Reputation: 83
I have a problem here while exporting data from oracle database to CSV file using a procedure. While exporting data, sometimes the CSV file is getting truncated and the error it shows is "ORA-29285 - File write error". The problem here is the file is getting truncated not all the times but randomly.
Edit : Below is the chunk of code I used in my procedure
conn := utl_file.fopen('sample_directory','output.csv','W',4096);
for i in (select * from per_data)
loop
utl_file.put_line(conn,i.name||','||i.sub||','||to_char(i.start_date,'dd-mon-yy')||','||to_char(i.expire_date,'dd-mon-yy')||','||i.loc||CHR(13));
end loop;
utl_file.fclose(conn);`
I am pulling my hair to trace out the reason. Can someone help me out ?
Upvotes: 0
Views: 8234
Reputation: 191275
One way to get this error is to open the file with a certain maximum line size - possibly the default 1024 - and then try to write a single line to that file which is longer than that.
In your case you don't seem to be doing that, as you open it with 4096 and your lines are all (apparently) shorter than that.

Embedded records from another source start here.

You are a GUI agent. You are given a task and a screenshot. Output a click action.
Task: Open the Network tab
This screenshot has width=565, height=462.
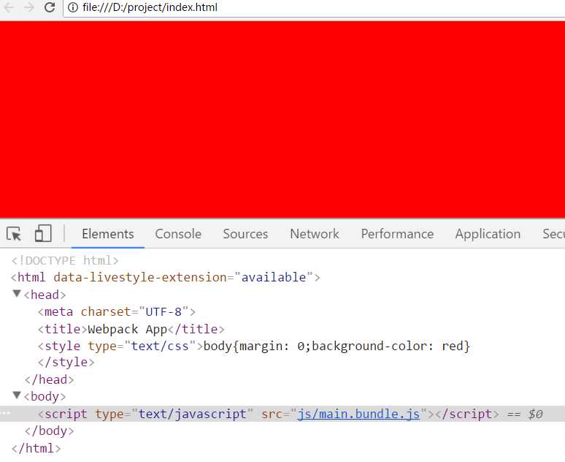(x=314, y=234)
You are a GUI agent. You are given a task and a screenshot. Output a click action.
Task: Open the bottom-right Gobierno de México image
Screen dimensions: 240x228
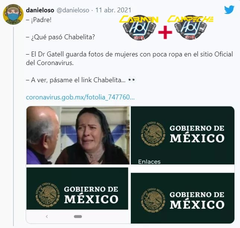(x=183, y=198)
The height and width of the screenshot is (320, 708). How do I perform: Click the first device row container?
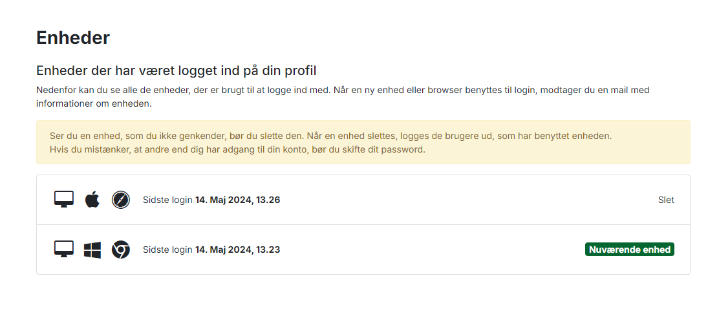pos(363,200)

So you may be hitting the 32k limitation:
The maximum size of the buffer parameter is 32767 bytes unless you specify a smaller size in FOPEN. If unspecified, Oracle supplies a default value of 1024. The sum of all sequential PUT calls cannot exceed 32767 without intermediate buffer flushes.
You don't seem to be doing any flushing. You could change your put_line
call to auto-flush:
utl_file.put_line(conn,
i.name||','||i.sub||','||to_char(i.start_date,'dd-mon-yy')
||','||to_char(i.expire_date,'dd-mon-yy')||','||i.loc||CHR(13),
true);
or keep a counter in your loop and manually flush every 100 lines (or whatever number works and is efficient for you).
As noted in the documentation:
If there is buffered data yet to be written when FCLOSE runs, you may receive WRITE_ERROR when closing a file.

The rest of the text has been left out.